Rechon signs Exclusive License and Distribution Agreement with NovaDel

Rechon Signs Exclusive License and Distribution Agreement to Manufacture and Commercialize Zolpimist® outside the US and Canada
Rechon Life Science AB announces its entry into an exclusive license and distribution agreement with NovaDel Pharma Inc., where Rechon is to manufacture and commercialize Zolpimist® outside the United States and Canada. 
Zolpimist is the oral spray formulation of zolpidem tartrate for the treatment of insomnia, approved by the FDA in December of 2008, developed by NovaDel and manufactured by Rechon.
Insomnia is a sleep disorder whose sufferers experience inadequate or poor quality sleep and report one or more of the following: difficulty initiating sleep, difficulty maintaining sleep, and waking up too early.
Zolpimist oral spray offers the benefit of a faster rise in drug blood levels potentially leading to a faster onset of action, without having to take water.
Roland Holmqvist, CEO of Rechon Life Science AB expressed that, “This license and distribution agreement is offering a great opportunity for a successful introduction of Zolpimist outside the United States and Canada. We look forward to this extended partnership with NovaDel and we are impressed with NovaDel’s efficient oral spray drug delivery technology as used in Zolpimist.”
Steven B. Ratoff, Chairman and CEO of NovaDel Pharma Inc. said, “This agreement expands the market opportunity for Zolpimist to the world outside the U.S. We believe that Rechon, with its relationships with pharmaceutical marketers around the globe, has the ability to build a solid position for Zolpimist in the market for prescription sleep aids.” 

To find out more about Rechon Life Science AB please visit our website at or be in contact with Roland Holmqvist, CEO of Rechon,, +46 709 48 24 24 if you are intrested in Zolpimist.
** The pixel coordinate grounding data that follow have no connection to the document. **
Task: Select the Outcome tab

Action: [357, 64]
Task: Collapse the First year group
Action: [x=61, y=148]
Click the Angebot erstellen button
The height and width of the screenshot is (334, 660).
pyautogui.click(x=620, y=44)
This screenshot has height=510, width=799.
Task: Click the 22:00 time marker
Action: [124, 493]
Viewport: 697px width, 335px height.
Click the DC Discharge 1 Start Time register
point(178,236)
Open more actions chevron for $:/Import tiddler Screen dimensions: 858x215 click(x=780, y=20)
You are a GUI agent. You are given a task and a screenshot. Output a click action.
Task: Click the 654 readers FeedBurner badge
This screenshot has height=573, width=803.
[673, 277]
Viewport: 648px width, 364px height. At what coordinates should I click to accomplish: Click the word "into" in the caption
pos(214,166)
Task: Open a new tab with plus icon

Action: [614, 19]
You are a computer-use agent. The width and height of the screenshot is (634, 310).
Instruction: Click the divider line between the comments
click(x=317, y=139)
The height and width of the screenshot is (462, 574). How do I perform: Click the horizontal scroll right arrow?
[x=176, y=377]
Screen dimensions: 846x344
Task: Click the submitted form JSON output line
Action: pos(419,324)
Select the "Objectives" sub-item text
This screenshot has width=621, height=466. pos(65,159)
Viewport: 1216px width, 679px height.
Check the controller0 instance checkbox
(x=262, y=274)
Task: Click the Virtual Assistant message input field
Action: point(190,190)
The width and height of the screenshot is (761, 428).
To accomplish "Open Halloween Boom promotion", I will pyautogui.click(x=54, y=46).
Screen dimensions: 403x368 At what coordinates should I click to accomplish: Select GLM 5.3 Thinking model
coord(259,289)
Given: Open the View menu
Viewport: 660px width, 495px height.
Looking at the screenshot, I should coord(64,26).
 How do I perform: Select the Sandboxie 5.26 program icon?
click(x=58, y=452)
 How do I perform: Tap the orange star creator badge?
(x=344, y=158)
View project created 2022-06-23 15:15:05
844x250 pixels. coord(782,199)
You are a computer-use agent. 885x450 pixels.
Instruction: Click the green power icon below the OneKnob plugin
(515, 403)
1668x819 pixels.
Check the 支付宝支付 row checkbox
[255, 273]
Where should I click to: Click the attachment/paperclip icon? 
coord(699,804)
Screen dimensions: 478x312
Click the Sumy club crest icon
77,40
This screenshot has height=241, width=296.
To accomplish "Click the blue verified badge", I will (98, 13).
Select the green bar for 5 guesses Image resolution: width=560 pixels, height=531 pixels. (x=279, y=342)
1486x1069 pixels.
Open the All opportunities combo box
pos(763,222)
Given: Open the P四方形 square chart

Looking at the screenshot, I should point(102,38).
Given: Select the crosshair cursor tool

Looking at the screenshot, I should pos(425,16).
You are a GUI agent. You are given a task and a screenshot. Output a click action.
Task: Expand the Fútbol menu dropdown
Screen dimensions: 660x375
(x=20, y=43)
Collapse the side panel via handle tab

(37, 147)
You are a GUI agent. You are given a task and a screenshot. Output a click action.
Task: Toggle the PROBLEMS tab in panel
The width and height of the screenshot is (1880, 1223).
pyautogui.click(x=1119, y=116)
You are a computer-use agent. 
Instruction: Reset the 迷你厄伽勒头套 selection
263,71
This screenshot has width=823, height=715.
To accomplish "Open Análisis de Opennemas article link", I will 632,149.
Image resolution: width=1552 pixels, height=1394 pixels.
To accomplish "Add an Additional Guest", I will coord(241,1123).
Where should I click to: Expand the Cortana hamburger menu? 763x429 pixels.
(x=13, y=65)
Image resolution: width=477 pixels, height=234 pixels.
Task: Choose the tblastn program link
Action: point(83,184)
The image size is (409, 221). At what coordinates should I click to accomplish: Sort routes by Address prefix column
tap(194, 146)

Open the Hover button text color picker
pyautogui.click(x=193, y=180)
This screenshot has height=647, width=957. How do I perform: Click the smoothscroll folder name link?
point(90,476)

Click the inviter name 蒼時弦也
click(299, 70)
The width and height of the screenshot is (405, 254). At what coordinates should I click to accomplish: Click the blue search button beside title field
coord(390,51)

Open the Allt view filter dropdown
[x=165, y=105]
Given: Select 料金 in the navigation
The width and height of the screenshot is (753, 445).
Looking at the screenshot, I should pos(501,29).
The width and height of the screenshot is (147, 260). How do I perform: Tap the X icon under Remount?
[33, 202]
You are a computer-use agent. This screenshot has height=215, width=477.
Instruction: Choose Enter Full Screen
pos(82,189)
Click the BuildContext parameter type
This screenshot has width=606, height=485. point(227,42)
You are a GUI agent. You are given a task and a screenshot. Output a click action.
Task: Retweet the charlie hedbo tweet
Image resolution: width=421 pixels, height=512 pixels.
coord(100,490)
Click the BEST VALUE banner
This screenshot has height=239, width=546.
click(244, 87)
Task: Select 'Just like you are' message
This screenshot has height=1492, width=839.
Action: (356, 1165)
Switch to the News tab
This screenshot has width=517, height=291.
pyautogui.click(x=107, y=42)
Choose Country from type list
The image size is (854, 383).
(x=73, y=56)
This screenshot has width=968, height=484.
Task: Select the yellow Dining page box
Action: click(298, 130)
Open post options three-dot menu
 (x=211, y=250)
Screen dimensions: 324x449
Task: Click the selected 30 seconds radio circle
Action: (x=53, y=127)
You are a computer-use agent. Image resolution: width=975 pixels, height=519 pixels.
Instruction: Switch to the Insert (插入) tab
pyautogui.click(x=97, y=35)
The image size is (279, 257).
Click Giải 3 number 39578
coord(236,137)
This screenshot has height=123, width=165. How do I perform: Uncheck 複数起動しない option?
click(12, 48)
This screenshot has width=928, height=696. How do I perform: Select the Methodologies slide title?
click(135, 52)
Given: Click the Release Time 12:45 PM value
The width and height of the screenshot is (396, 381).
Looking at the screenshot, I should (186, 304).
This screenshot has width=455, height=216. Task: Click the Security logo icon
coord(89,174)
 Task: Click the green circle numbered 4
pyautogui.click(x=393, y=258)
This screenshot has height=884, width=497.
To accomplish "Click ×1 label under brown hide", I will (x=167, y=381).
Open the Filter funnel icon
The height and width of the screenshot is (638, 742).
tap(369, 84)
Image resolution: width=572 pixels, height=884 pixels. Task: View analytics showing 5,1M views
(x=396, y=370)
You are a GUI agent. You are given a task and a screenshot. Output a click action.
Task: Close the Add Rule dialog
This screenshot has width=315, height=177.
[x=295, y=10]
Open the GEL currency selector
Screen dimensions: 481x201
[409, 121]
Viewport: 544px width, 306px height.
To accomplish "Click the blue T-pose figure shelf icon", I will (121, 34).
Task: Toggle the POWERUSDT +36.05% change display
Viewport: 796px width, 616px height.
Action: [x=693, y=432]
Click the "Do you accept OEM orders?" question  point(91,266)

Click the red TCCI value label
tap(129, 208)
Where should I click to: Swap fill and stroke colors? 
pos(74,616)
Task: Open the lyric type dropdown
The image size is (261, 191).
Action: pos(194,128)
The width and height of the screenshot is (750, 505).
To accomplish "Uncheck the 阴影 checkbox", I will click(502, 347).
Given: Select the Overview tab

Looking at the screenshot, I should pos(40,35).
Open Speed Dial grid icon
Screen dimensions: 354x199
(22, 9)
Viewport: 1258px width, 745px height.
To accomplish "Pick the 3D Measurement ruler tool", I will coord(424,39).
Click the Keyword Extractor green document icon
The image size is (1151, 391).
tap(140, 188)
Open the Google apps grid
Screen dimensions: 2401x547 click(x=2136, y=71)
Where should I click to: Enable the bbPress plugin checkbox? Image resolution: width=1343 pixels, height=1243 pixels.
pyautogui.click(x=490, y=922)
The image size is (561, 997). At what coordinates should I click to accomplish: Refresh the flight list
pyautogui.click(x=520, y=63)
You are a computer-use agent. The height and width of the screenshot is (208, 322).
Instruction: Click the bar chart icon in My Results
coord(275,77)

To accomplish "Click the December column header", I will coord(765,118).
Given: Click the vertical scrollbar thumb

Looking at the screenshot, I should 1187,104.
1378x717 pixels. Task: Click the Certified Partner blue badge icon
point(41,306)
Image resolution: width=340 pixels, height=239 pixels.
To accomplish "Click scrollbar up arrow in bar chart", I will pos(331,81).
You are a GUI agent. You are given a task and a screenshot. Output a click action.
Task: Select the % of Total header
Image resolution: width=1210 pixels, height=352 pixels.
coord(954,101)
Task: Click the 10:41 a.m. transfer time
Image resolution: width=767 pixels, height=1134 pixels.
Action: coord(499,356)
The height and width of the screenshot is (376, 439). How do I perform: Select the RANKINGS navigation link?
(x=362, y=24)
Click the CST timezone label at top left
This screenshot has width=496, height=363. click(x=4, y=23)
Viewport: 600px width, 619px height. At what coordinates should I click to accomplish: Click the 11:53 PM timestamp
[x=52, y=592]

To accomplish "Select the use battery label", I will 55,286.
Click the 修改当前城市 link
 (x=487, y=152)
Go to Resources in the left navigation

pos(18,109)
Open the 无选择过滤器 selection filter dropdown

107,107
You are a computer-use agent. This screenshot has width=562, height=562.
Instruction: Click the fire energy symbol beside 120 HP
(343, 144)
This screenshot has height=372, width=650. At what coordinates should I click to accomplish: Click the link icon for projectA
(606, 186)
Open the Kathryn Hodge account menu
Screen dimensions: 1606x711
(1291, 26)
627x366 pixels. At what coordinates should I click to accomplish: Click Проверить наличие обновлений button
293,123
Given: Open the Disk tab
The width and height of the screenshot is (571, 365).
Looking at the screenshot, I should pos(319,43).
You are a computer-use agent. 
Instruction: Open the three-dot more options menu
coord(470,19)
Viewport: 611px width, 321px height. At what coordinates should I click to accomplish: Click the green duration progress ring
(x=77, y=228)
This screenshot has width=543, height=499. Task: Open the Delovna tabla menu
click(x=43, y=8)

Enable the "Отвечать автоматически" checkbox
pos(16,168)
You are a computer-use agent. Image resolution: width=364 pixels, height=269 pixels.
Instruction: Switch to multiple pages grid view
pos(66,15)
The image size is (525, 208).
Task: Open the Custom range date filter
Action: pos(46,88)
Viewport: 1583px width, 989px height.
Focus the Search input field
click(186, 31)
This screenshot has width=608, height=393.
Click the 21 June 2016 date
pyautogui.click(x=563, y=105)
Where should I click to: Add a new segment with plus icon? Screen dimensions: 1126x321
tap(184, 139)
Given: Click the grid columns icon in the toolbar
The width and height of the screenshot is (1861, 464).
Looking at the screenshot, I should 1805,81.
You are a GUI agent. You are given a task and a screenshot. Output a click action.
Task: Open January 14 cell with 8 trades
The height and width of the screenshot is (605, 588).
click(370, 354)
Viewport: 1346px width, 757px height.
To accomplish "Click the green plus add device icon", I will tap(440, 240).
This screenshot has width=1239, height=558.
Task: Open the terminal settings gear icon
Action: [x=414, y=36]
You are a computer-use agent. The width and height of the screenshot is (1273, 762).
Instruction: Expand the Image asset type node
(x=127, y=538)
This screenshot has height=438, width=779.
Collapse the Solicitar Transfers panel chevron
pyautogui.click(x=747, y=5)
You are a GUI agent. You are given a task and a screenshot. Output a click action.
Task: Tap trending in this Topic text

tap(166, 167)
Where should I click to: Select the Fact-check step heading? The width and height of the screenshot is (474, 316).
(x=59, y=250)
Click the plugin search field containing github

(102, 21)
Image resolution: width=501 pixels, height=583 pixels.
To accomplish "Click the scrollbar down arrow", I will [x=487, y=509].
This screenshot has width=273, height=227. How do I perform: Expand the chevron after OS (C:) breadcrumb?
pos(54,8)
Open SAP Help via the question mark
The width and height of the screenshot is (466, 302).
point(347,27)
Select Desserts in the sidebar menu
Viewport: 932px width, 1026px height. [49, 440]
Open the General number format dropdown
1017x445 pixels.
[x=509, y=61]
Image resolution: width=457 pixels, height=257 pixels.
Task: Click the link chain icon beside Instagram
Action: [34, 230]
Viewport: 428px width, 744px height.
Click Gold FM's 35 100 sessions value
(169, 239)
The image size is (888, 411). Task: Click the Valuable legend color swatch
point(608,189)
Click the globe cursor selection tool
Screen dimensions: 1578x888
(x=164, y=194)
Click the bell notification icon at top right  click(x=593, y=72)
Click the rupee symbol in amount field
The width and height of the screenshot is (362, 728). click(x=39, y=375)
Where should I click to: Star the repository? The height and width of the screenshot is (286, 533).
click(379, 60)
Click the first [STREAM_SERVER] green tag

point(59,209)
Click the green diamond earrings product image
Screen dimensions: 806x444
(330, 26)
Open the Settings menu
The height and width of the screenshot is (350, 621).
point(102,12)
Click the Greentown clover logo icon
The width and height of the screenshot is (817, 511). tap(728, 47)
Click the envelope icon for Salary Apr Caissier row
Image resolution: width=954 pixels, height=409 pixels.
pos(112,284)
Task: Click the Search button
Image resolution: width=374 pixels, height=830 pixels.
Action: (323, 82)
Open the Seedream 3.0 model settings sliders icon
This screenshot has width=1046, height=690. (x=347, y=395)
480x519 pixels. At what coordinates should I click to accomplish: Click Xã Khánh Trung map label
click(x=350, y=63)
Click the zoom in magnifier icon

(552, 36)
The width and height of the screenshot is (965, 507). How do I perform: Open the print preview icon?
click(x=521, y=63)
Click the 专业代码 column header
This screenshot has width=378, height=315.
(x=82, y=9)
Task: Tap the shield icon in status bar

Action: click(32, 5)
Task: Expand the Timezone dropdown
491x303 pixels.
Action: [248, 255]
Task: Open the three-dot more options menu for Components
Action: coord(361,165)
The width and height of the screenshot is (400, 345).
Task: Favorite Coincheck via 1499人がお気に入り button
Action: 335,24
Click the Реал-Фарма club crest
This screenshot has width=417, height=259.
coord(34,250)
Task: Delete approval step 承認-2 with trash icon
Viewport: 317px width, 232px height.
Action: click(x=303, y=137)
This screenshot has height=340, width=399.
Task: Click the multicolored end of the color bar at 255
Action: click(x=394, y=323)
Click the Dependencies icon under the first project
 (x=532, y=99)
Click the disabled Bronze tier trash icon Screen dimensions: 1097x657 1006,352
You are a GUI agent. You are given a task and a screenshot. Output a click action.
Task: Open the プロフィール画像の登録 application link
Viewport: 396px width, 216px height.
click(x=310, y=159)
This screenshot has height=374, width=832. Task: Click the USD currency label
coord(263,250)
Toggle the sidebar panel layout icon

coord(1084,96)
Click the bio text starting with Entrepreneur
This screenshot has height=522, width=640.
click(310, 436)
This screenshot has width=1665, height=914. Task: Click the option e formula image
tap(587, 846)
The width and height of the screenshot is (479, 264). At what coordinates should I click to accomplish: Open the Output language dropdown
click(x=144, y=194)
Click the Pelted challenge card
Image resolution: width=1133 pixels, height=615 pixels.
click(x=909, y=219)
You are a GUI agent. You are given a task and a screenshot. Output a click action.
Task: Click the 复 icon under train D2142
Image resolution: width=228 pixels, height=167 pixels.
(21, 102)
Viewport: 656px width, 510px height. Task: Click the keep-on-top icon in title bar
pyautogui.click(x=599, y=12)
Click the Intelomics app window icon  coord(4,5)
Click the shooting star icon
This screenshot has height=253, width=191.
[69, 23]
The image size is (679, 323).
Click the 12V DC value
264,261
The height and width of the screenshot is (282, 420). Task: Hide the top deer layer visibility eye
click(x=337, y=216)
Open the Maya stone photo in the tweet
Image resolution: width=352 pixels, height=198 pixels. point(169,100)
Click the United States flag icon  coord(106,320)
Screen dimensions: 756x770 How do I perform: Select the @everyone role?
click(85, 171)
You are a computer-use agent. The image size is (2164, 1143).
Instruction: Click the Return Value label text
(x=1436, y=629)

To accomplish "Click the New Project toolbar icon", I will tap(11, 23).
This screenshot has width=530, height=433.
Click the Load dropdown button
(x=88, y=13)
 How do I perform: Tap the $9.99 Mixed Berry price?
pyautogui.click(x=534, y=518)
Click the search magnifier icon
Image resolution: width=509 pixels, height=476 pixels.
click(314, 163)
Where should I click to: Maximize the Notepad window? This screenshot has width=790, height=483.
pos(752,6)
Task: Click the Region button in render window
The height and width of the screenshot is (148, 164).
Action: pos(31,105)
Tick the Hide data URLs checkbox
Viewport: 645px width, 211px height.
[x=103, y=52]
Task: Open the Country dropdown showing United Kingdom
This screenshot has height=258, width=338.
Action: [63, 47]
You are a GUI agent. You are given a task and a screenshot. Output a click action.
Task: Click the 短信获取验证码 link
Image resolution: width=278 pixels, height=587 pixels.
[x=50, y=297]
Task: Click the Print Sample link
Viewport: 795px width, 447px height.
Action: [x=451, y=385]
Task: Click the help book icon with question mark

About Rechon Life Science AB
Rechon Life Science is a complete pharmaceutical company providing manufacturing services for pharmaceutical and life sciences companies, of non-sterile, sterile and aseptic liquids from small scale batches for clinical trials up to full-scale manufacturing. Our facility operates under cGMP and we are regularly inspected by the Swedish Medical Products Agency, US FDA and other Health Authorities and can supply the commercial markets worldwide including US, Japan and Europe. Rechon assists with analytical, microbiological and stability testing, clinical services, QP release and regulatory filing support.